Identify every line in the rows below that contains the string "icon", and copy each of those lines in full.

> **Data lines**:
■ ■ ■ ■ ■ ■ ■

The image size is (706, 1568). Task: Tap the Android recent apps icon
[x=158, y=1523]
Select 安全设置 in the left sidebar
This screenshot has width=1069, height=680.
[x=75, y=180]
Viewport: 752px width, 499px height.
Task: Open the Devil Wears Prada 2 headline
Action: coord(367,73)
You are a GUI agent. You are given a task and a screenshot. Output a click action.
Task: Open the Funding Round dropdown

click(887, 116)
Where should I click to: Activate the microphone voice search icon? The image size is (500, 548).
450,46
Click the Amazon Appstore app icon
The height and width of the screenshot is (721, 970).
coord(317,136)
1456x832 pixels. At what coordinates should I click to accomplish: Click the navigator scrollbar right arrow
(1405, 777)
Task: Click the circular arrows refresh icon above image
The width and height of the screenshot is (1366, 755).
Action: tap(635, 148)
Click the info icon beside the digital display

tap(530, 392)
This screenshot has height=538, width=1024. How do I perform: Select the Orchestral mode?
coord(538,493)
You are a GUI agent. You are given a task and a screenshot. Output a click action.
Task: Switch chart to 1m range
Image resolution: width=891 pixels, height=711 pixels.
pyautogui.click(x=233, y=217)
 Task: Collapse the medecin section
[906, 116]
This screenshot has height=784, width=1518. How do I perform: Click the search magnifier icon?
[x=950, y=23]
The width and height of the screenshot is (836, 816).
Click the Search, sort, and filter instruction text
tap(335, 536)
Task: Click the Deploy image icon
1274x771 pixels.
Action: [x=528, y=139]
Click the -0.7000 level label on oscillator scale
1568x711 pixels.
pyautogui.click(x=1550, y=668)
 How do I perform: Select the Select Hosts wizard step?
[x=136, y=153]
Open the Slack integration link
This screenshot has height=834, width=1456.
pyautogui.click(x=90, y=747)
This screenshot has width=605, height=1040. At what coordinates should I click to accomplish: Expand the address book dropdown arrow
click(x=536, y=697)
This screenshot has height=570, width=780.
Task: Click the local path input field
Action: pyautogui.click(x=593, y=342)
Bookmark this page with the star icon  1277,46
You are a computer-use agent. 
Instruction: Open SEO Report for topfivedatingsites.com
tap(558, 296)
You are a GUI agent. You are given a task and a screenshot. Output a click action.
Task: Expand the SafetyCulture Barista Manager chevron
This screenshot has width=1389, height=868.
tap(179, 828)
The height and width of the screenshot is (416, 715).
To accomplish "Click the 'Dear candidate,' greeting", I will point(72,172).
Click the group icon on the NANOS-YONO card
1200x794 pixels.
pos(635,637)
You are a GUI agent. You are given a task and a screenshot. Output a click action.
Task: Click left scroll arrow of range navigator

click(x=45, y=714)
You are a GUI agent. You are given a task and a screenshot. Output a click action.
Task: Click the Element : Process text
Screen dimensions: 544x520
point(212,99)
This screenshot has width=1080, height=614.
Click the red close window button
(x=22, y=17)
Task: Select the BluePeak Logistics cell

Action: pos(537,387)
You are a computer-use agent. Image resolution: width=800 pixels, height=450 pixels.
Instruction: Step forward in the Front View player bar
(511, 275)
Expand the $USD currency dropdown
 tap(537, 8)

■ ■ ■ ■ ■ ■ ■

> **Result of this task**:
The image size is (706, 1568). Task: Tap the Android recent apps icon
Where should I click to: Activate the microphone voice search icon? The image size is (500, 548).
Click the Amazon Appstore app icon
Task: Click the circular arrows refresh icon above image
Click the info icon beside the digital display
This screenshot has height=784, width=1518. How do I perform: Click the search magnifier icon?
Task: Click the Deploy image icon
Bookmark this page with the star icon  1277,46
Click the group icon on the NANOS-YONO card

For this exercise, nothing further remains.